Worrying Signs for AAPL Stock

Investors weren’t terribly fazed. Apple is becoming more of a services play and less of a hardware play anyway. Thus, declining sales of the iPhone don’t warrant much attention.

Except they do.

Along with the release of its fiscal Q1 numbers in late January, Apple readily touted the fact that its consumer base actively used 1.4 billion iOS-powered devices. Of that figure, 900 million were iPhones. This was the pool from which its services business would grow into a standalone powerhouse.

With this week’s report, Apple didn’t disclose how many iPhones were now in use. The only concrete indicator was that its total iOS active user base is “over 1.4 billion.”

It’s unlikely Apple lost active iPhone users during the first calendar quarter of the year. It’s possible the company didn’t want to divulge too many competitive details. Not saying much on the matter this week after it was so forthcoming three months ago, though, should raise eyebrows.

This, or That, But Not Both

Underscoring the concern that the iPhone franchise may be facing a brisk headwind is how Apple is inducing at least some of those sales. Bernstein’s Toni Sacconaghi noted on the matter:

“Apple’s confidence appears based on the fact that iPhone revenues picked up notably in March in response to price cuts in perhaps a quarter of geographies such as China (likely suggesting that Apple would have missed consensus expectations in the absence of such actions) and in response to attractive trade in offers at its stores and website.”

The fiscal victim was and is gross margins.
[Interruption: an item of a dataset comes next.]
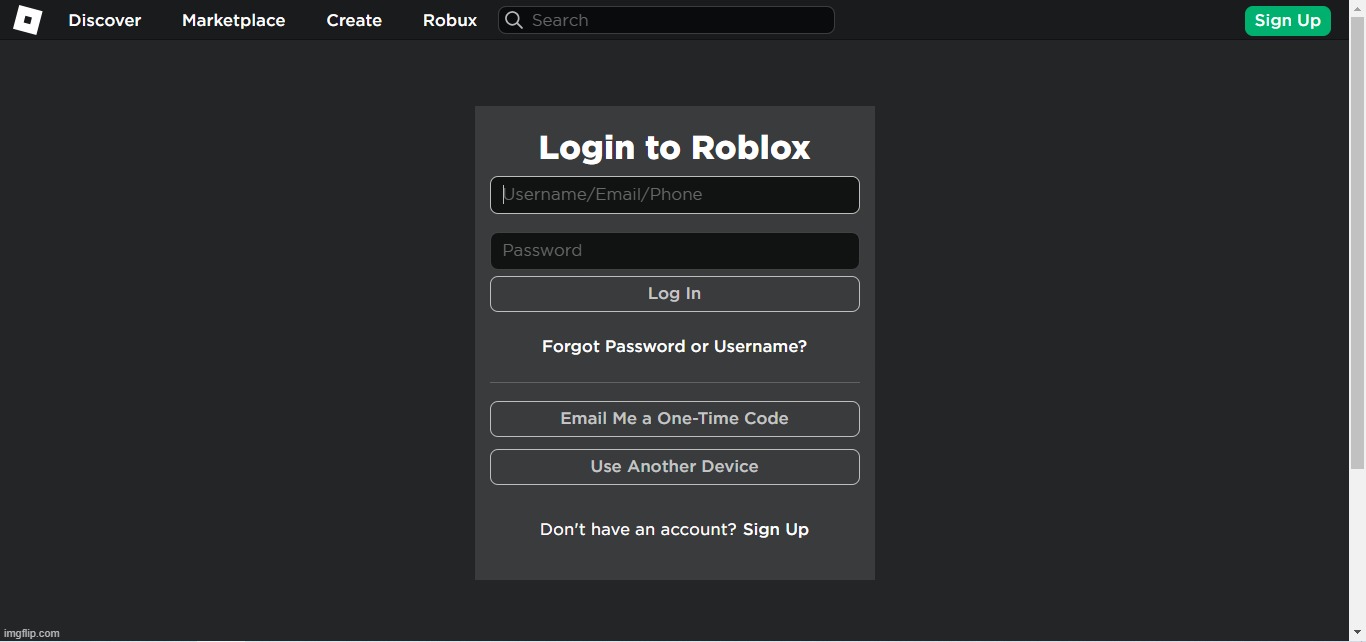This screenshot has width=1366, height=642.
Task: Click the scrollbar up arrow
Action: (1357, 6)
Raymond James analyst Chris Caso crunched the numbers, concluding “Most interesting to us was implied iPhone gross margins, which appear to be down ~500 basis since December and down ~700 basis points since 2017, which could have a more material impact in 2H as iPhone ramps as a percent of revenue.”

For the first time in as long as many people can remember, Apple is being forced to choose between profits and sales. And either way, the growth in the number of active iOS devices needed to help boost service revenue may or may not be happening.

Looking Ahead for Apple Stock

All of this is what happens when a market is saturated and competing smartphone makers finally catch up. It also doesn’t help when competitors finally decide to take dead-aim at a dominant company.

And make no mistake: it’s happening in earnest now. Alphabet (NASDAQ:GOOG, NASDAQ:GOOGL) has accepted iPhones as credit toward the purchase of its Pixel smartphones for a while. But recently, Google upped the ante. They’re offering as much as $600 to consumers willing to swap their top-of-the-line iPhone for the Pixel 3.

It would also be naive to discount China’s cultural (and government-condoned if not government-planned) war against Apple. Chinese support of local smartphone-maker Huawei has made life difficult for AAPL in the world’s second-biggest economy. Huawei’s unit sales of its smartphones grew 50% last quarter. Not only did Apple miss those hardware sales, it’s going to miss all the ancillary service revenue those devices could have driven.

It’s not the end of the world for Apple. It’s a vulnerability, however, that has yet to be priced into Apple stock. The company can’t let last quarter’s dynamic become the new normal if services really are the future. It still has to grow its iOS base too.